The role of horizontally transferred genes in the xenobiotic adaptations of the spider mite Tetranychus urticae

Plant feeding arthropods adapt in diverse ways to dietary plant toxins. The genetic basis of these adaptations is not well characterized, especially in non-insect lineages. Using the sequenced genome of the herbivorous spider mite Tetranychus urticae as a starting point, this work aimed at uncovering which genes and mechanisms underpin spider mite resistance to chemical plant defenses. First, the detoxification of the defensive compound produced by cyanogenic plants in spider mites was investigated. This work successfully identified the gene of which the protein product (B-cyanoalanine synthase) detoxifies plant synthesized cyanide and uncovered that this gene was horizontally transferred from a bacterial species.

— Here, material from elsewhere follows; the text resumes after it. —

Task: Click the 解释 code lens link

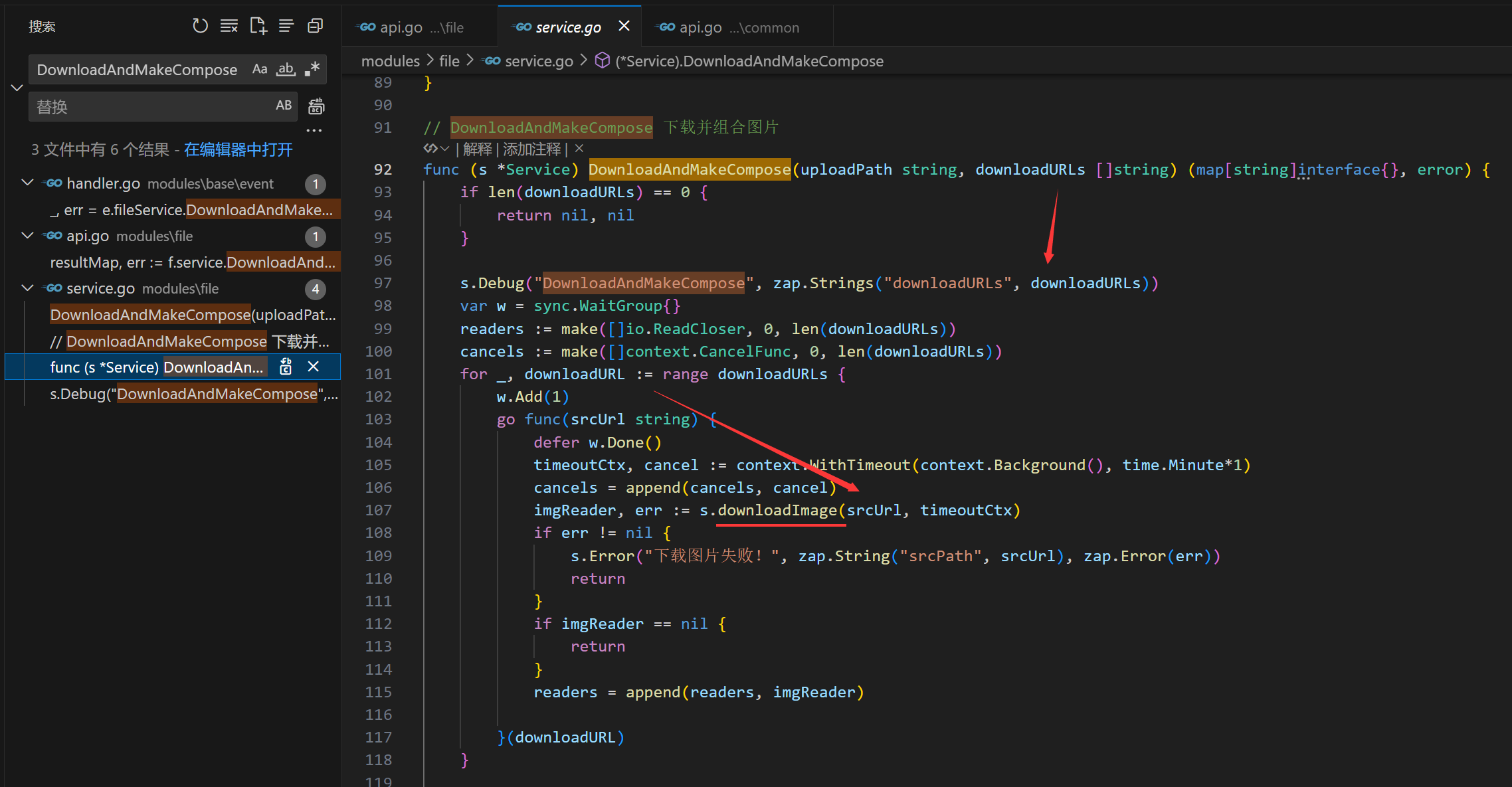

Second, genome-wide gene-expression responses upon various chemical pressures were further analyzed to explore the spider mite’s xenobiotic metabolism in more detail. New gene families, including one which was horizontally transferred from fungi (intradiol ring-cleaving dioxygenases), emerged as potential key components in the mite’s detoxification pathways. Additionally, these transcriptomic comparisons support the theorem that polyphagous herbivores co-opt their pre-evolved phytochemical detoxification pathways to detoxify synthetic pesticides.